*Aim of the exercise*. Reproduce the report below on Zoom's quarterly earnings in full, word for word.

*Selection*.
____

Zoom shares soared after the video-meeting service reported that quarterly revenue rocketed as its ranks of users more than quadrupled.
Revenues leaped 355% to $663.5m for the three months ending 31 July, beating analysts' expectations of $500.5m.
Profits soared to $186m, while customer growth rose 458%, compared with the same period in 2019.
Video conferencing apps remain crucial due to the increase in remote working.
Zoom's shares hit a record high, closing at $325.10, as the firm raised its annual revenue forecast by more than 30% to the range of $2.37bn-$2.39bn, from its previous projection of $1.78bn-$1.80bn.
Key to Zoom's success was its ability to add paying customers - high-budget corporate clients - as opposed to those who use its services for free.
"Organizations are shifting from addressing their immediate business continuity needs to supporting a future of working anywhere, learning anywhere, and connecting anywhere on Zoom's video-first platform," founder and chief executive Eric Yuan said in an earnings release.
Zoom shares were up more than 22 percent in after-market trades that followed release of the earnings, which beat market expectations.

____

*Information shown*.
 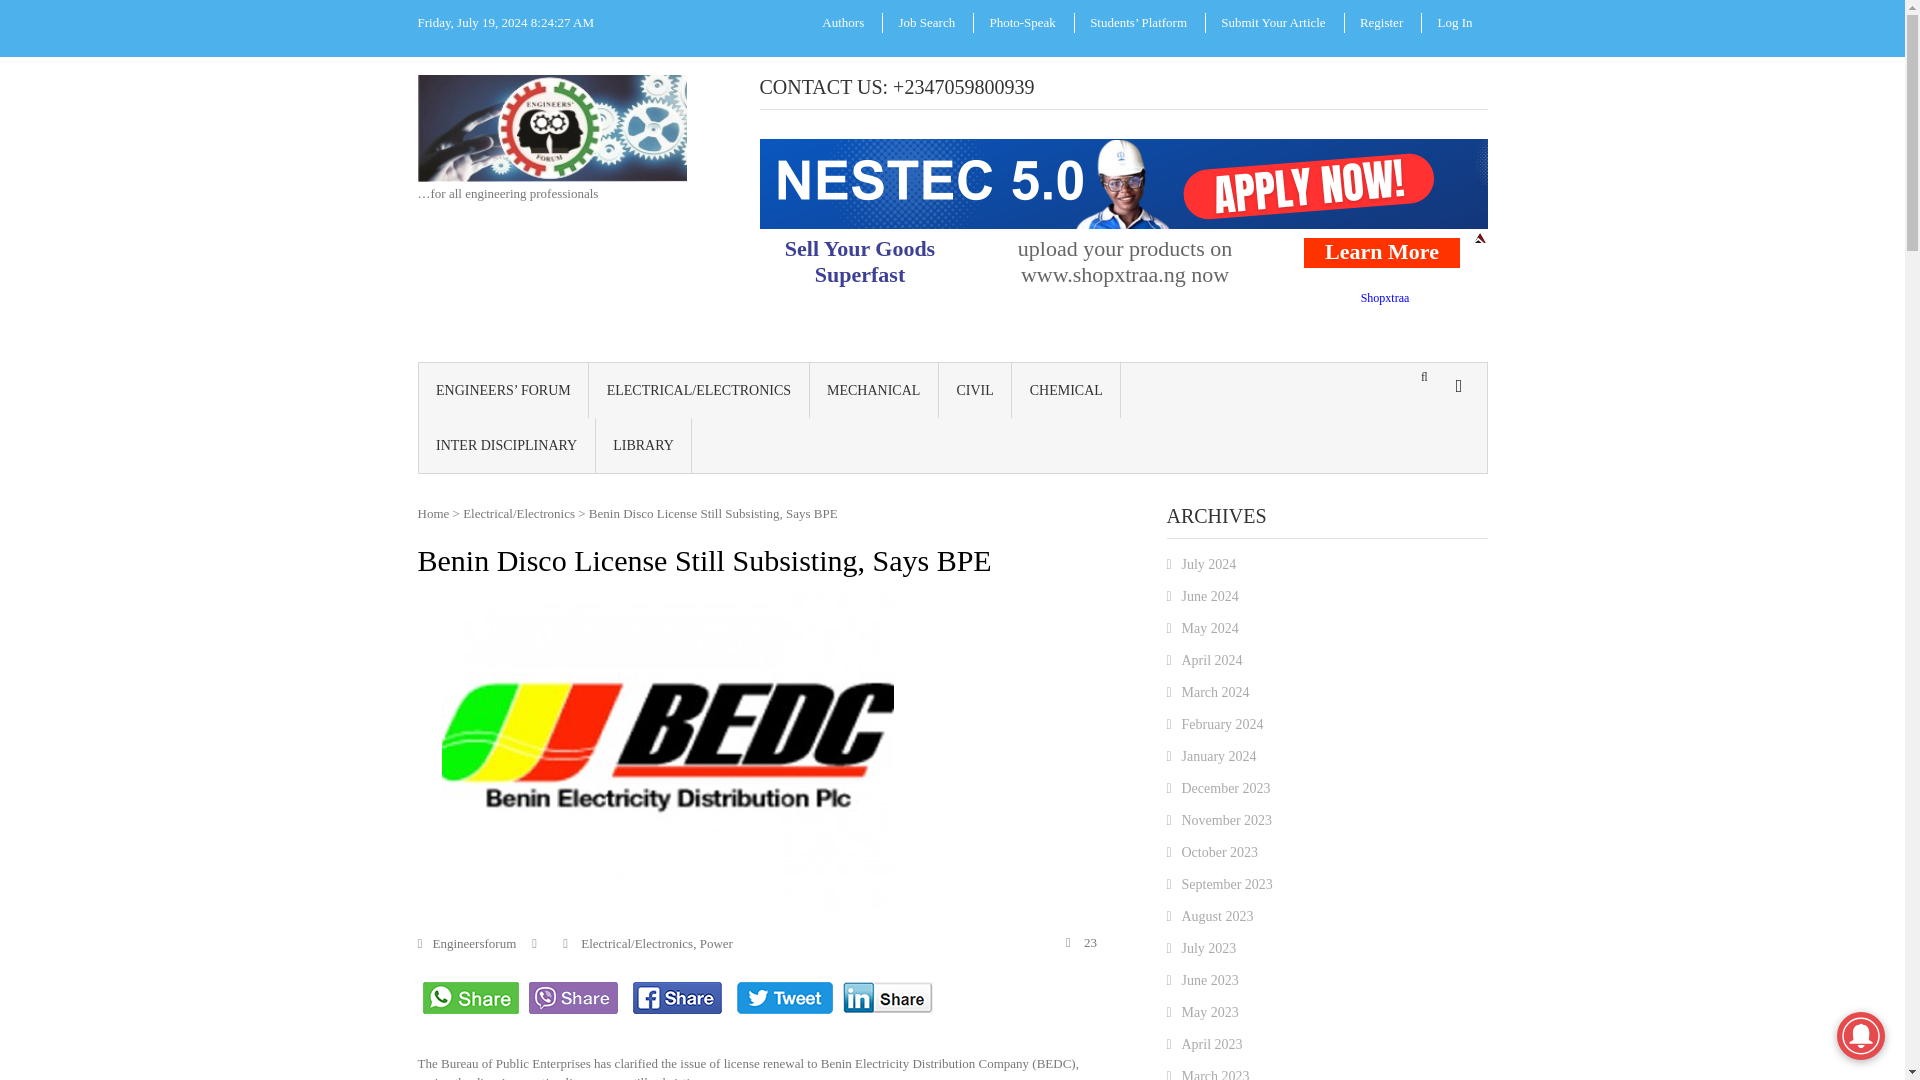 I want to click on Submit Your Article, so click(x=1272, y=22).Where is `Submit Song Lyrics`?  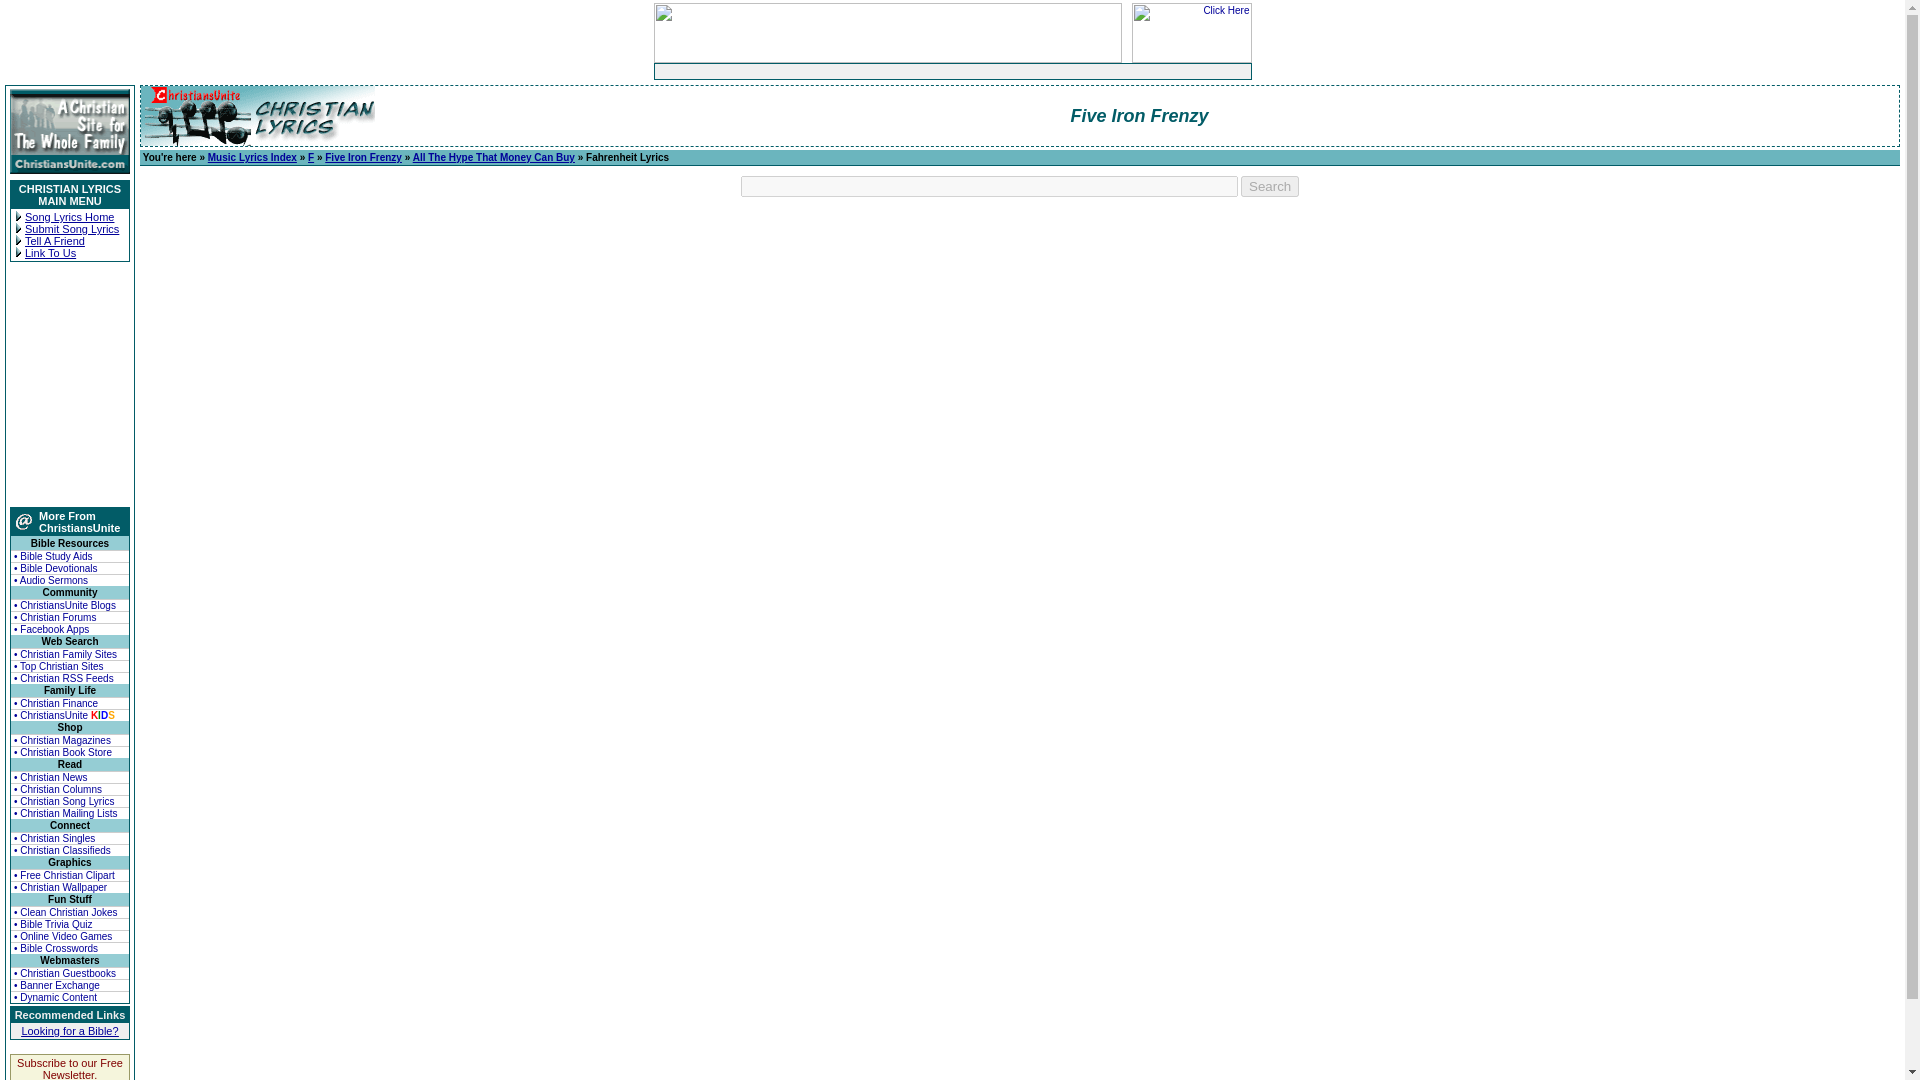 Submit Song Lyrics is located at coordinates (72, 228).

____

*Result of this exercise*.
Zoom shares soared after the video-meeting service reported that quarterly revenue rocketed as its ranks of users more than quadrupled.
Revenues leaped 355% to $663.5m for the three months ending 31 July, beating analysts' expectations of $500.5m.
Profits soared to $186m, while customer growth rose 458%, compared with the same period in 2019.
Video conferencing apps remain crucial due to the increase in remote working.
Zoom's shares hit a record high, closing at $325.10, as the firm raised its annual revenue forecast by more than 30% to the range of $2.37bn-$2.39bn, from its previous projection of $1.78bn-$1.80bn.
Key to Zoom's success was its ability to add paying customers - high-budget corporate clients - as opposed to those who use its services for free.
"Organizations are shifting from addressing their immediate business continuity needs to supporting a future of working anywhere, learning anywhere, and connecting anywhere on Zoom's video-first platform," founder and chief executive Eric Yuan said in an earnings release.
Zoom shares were up more than 22 percent in after-market trades that followed release of the earnings, which beat market expectations.